### Work to be completed
Scan the entries below. Return every line that includes "computer".

### Source material
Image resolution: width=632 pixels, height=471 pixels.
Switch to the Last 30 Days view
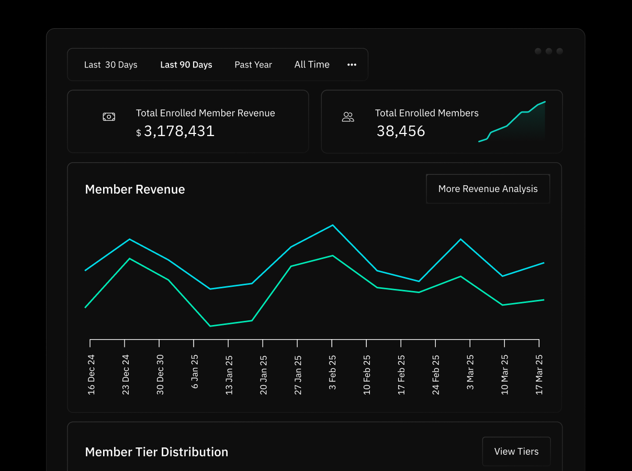click(x=110, y=64)
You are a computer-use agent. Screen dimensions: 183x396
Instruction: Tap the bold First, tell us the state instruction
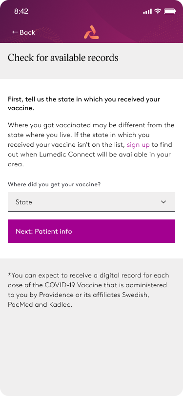click(84, 103)

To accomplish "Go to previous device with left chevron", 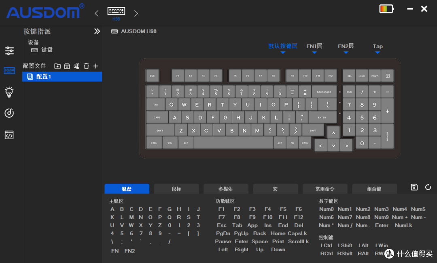I will tap(96, 13).

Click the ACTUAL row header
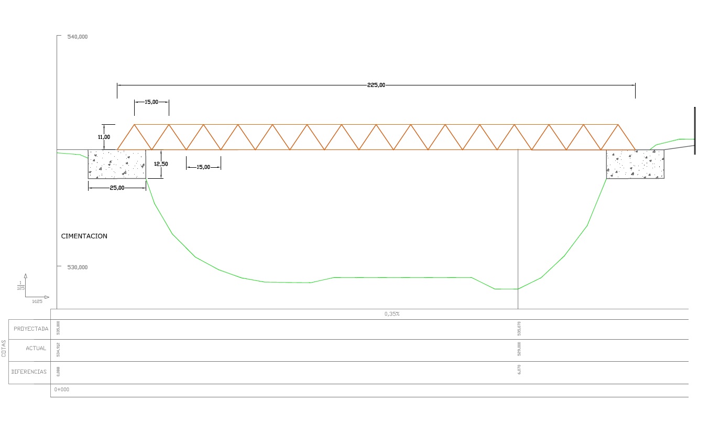point(36,349)
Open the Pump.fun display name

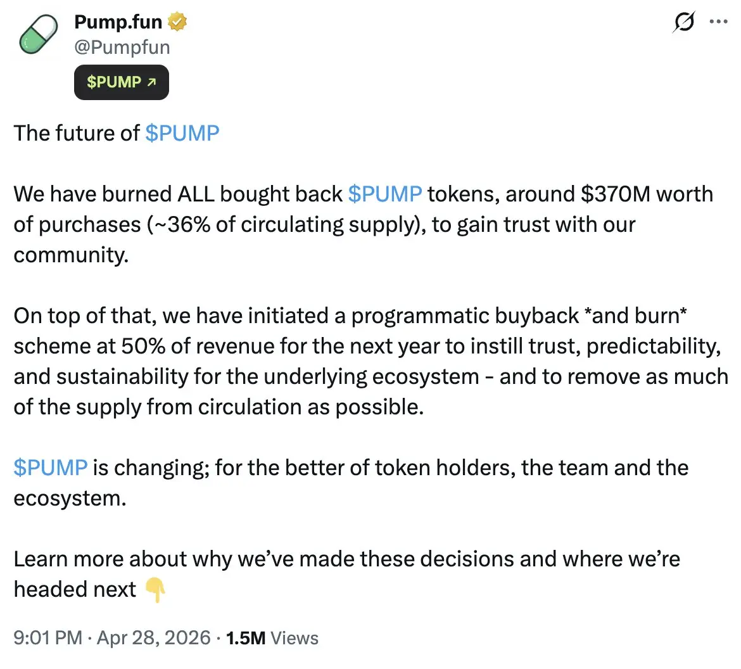click(118, 23)
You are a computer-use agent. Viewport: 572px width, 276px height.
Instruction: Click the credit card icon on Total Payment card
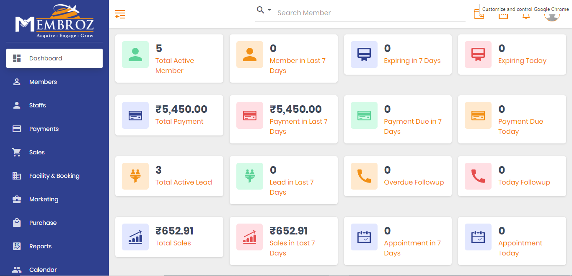(135, 115)
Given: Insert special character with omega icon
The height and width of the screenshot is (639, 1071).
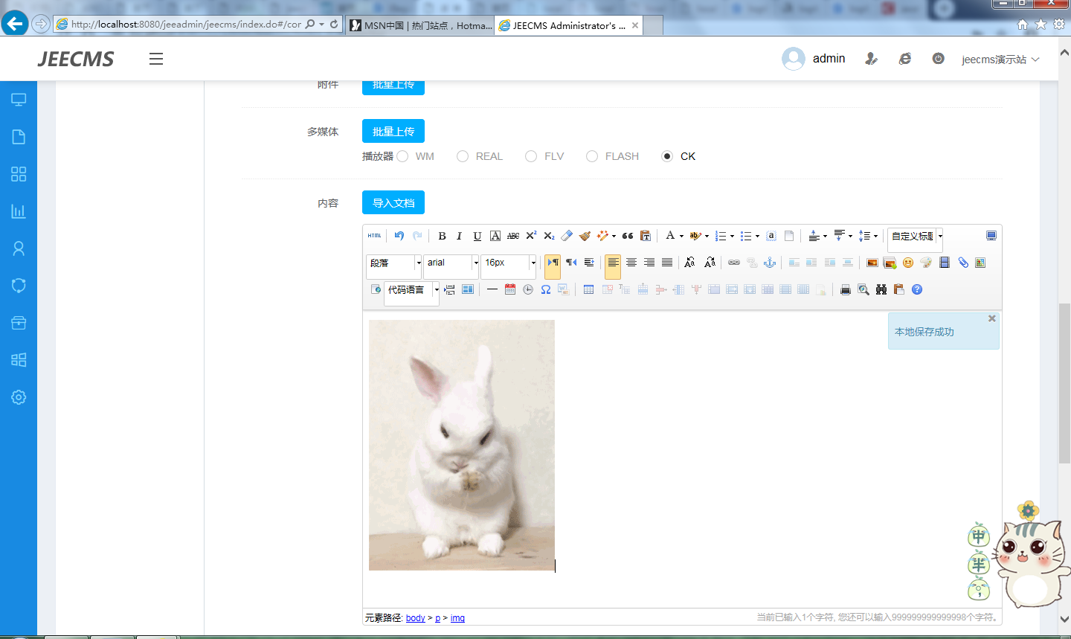Looking at the screenshot, I should (x=546, y=289).
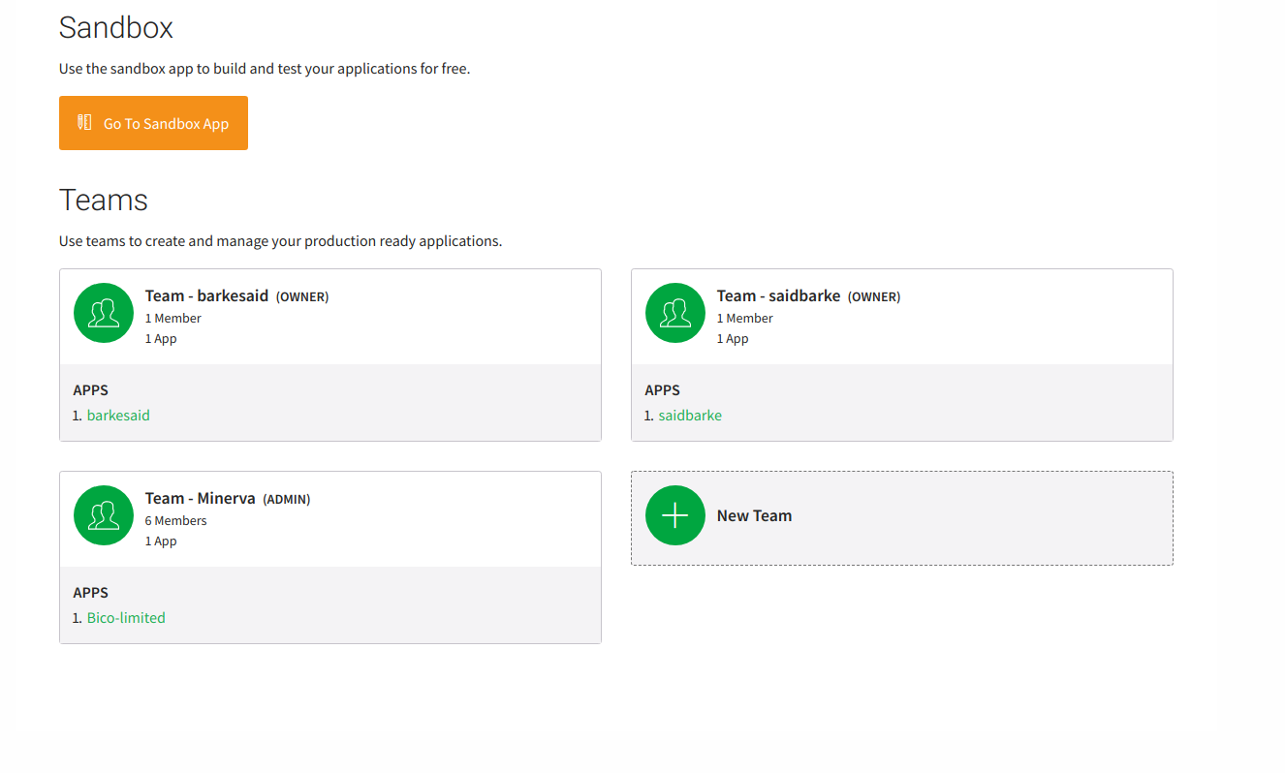Screen dimensions: 1285x773
Task: Click the OWNER badge next to Team - barkesaid
Action: [302, 297]
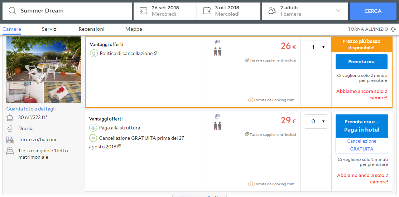Click Prenota ora for the 26 € offer
The height and width of the screenshot is (197, 399).
(x=361, y=62)
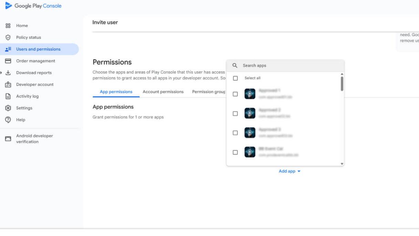The width and height of the screenshot is (419, 236).
Task: Open Home via its grid icon
Action: tap(8, 26)
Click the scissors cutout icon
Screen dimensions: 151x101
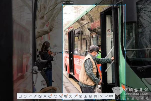[x=61, y=96]
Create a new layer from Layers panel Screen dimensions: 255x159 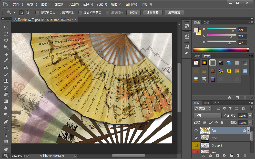click(x=238, y=155)
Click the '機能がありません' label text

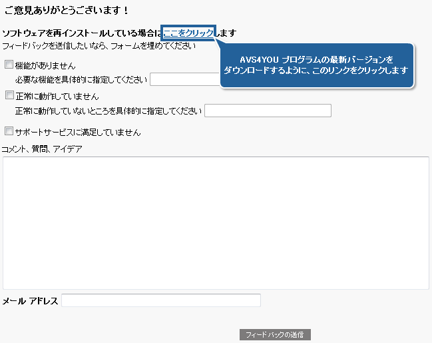pyautogui.click(x=45, y=66)
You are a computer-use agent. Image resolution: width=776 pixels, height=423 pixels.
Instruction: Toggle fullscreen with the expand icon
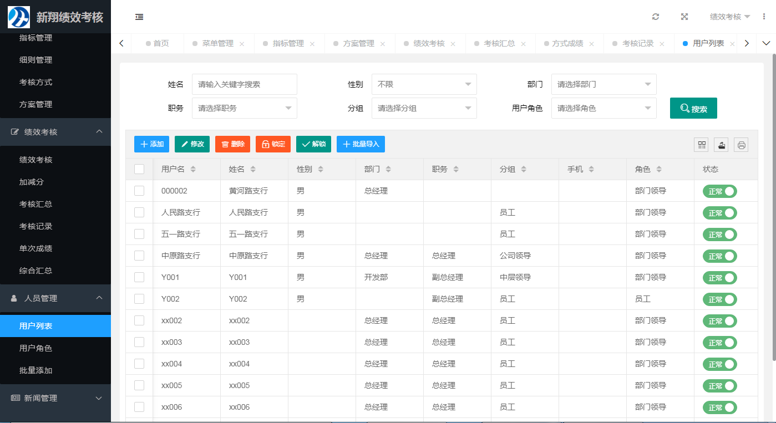[684, 17]
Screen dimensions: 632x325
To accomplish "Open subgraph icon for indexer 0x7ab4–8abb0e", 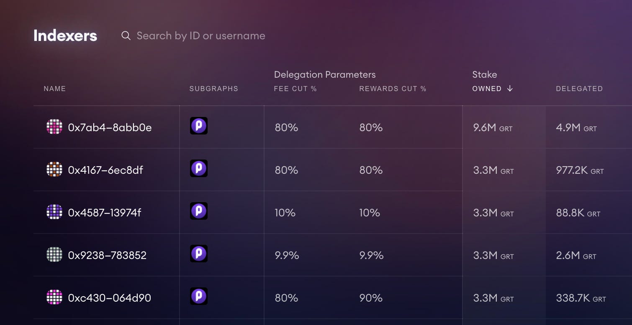I will [199, 126].
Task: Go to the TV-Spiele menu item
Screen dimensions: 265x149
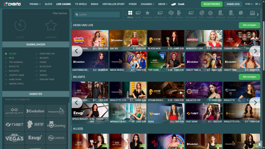Action: 81,4
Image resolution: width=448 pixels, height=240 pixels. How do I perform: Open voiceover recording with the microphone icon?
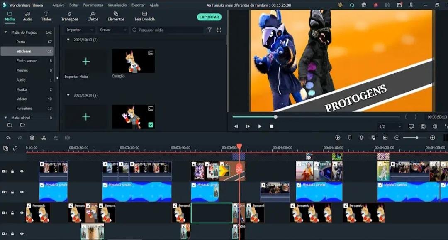(361, 138)
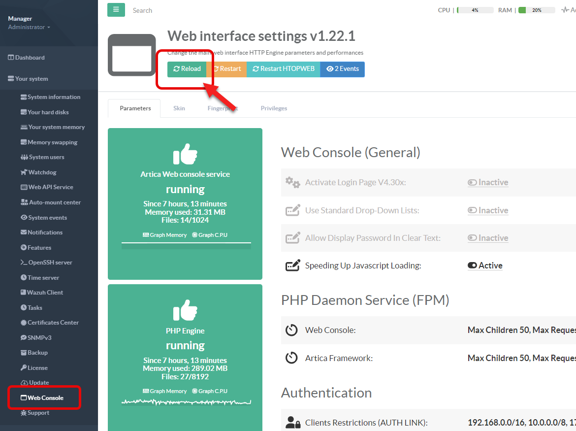
Task: Switch to the Skin tab
Action: 179,108
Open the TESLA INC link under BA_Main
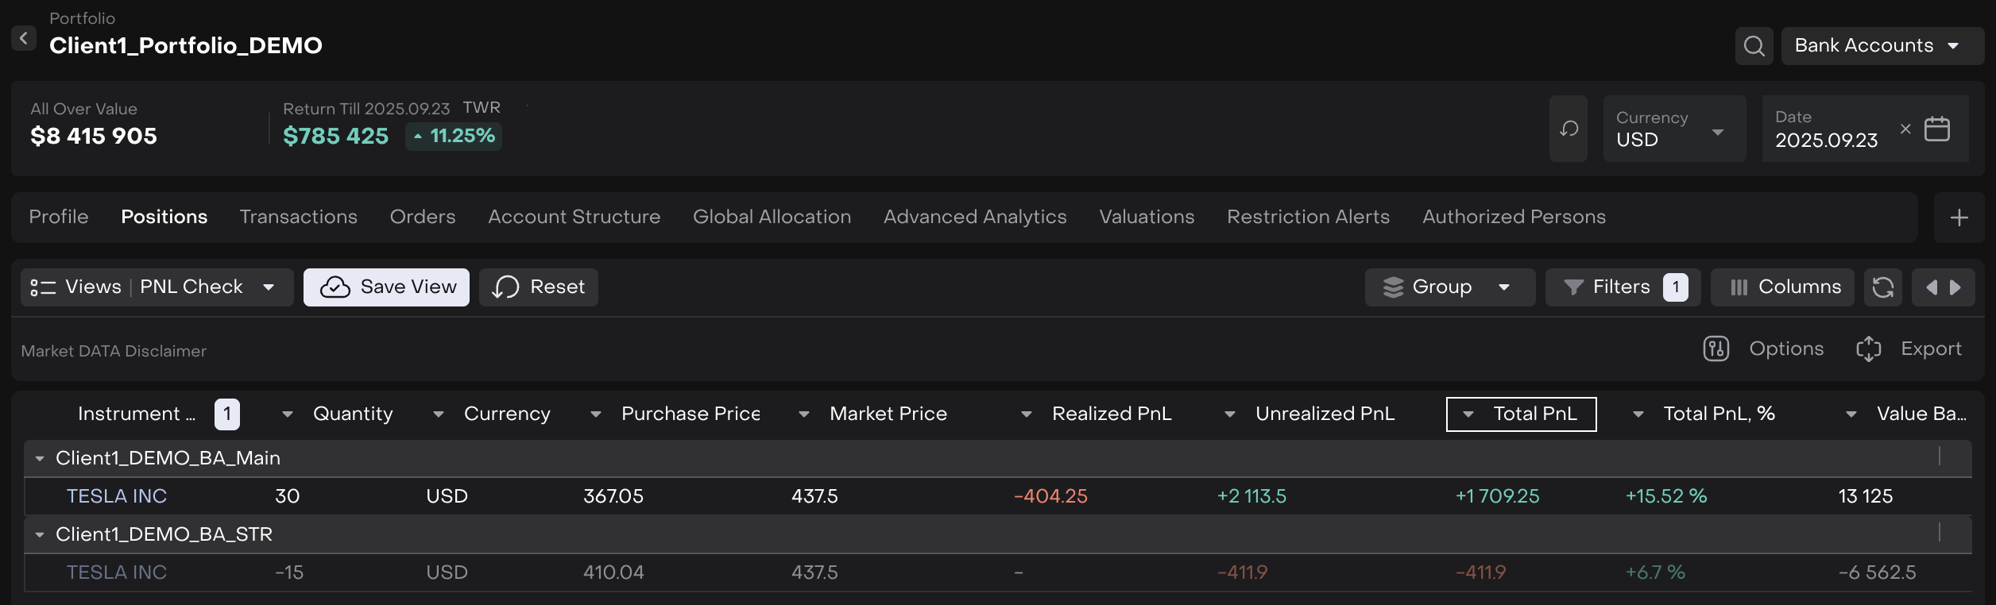 click(x=117, y=496)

### Output of the task
You are a computer-use agent. Screen dimensions: 183x396
You are a computer-use agent. Viewport: 572px width, 276px height.
You are a computer-use agent. Image resolution: width=776 pixels, height=423 pixels.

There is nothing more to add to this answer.